Goal> Format the items as a numbered list with blank lines dropped, starting with the line that contains "How do I perform: Open" and going on through the line that contains "click(439, 156)". Leave the pictures out of your answer.

Recorded data>
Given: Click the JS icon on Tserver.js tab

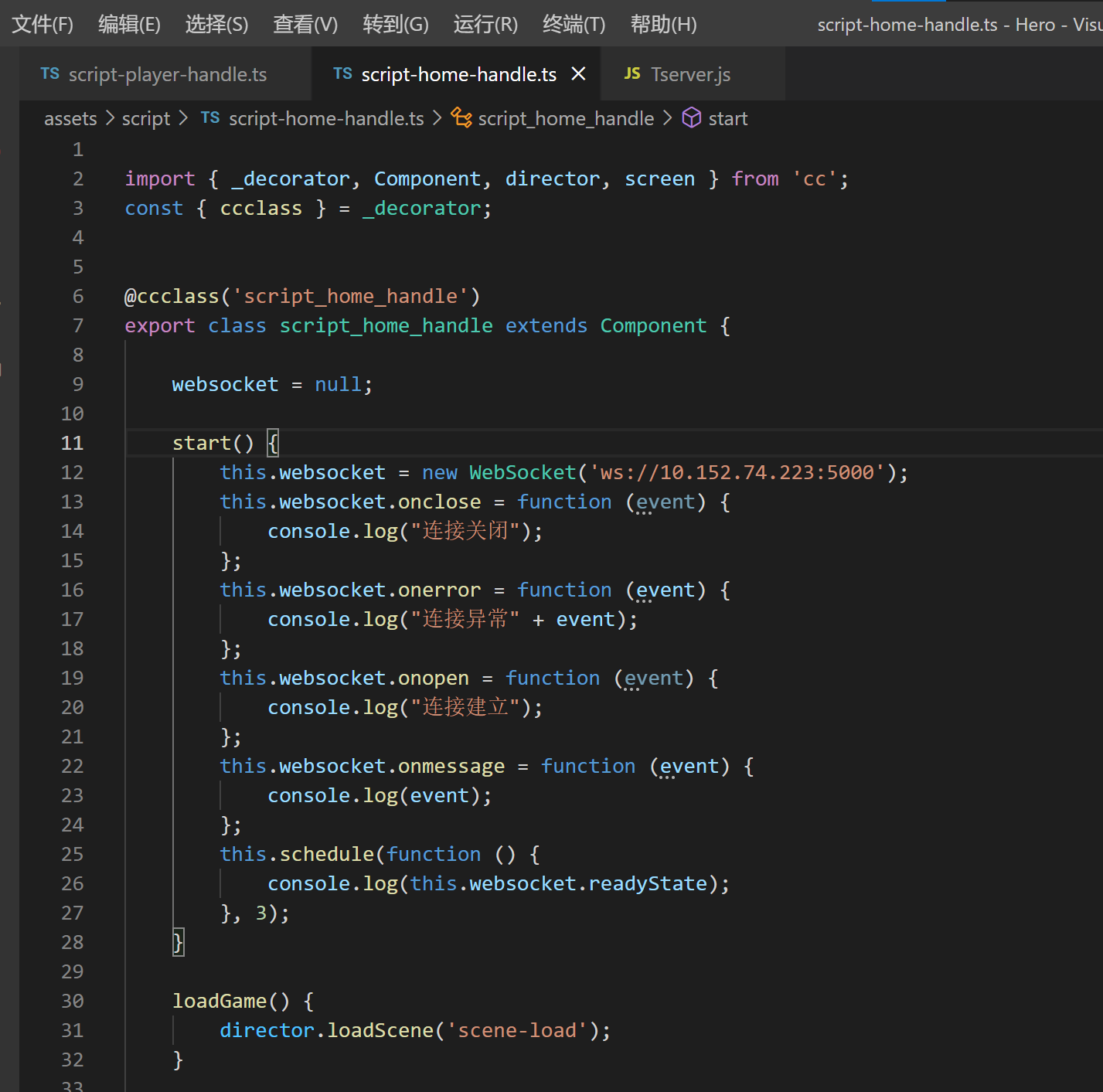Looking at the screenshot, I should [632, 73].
==
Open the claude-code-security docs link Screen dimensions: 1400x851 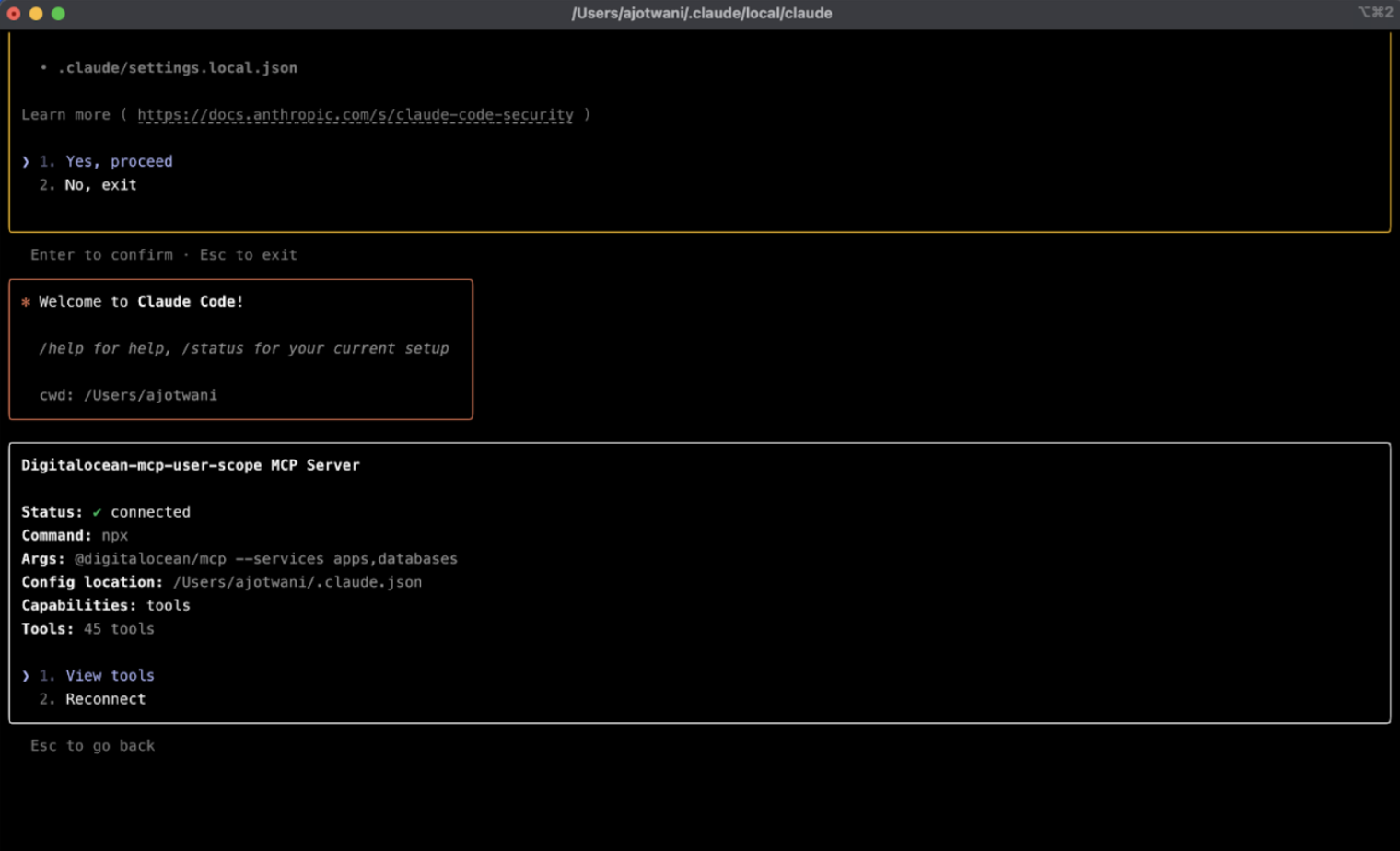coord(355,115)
--
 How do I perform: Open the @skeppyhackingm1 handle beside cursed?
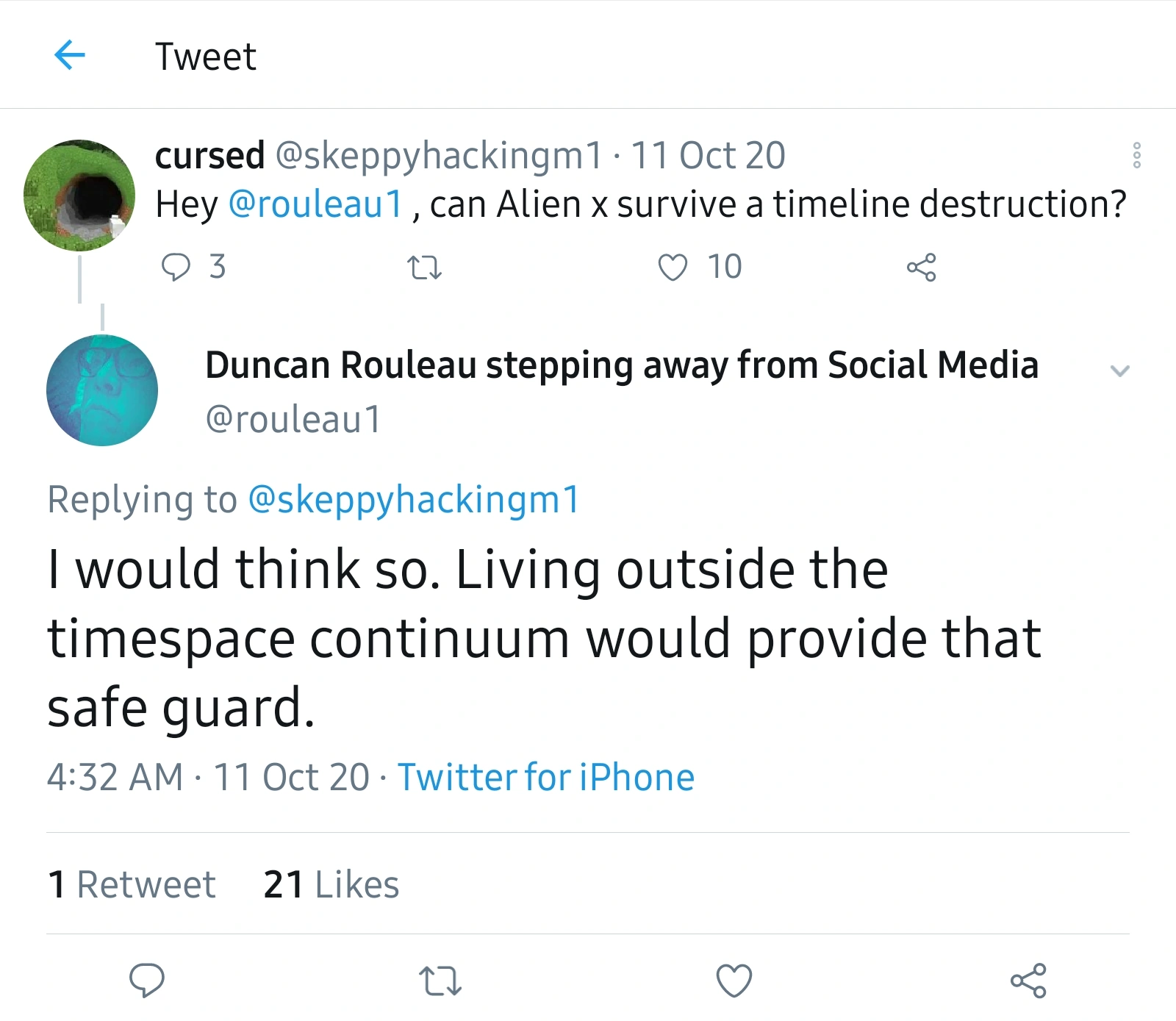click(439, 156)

Solution to the problem>
1.  How do I perform: Open the @skeppyhackingm1 handle beside cursed?
2. click(439, 156)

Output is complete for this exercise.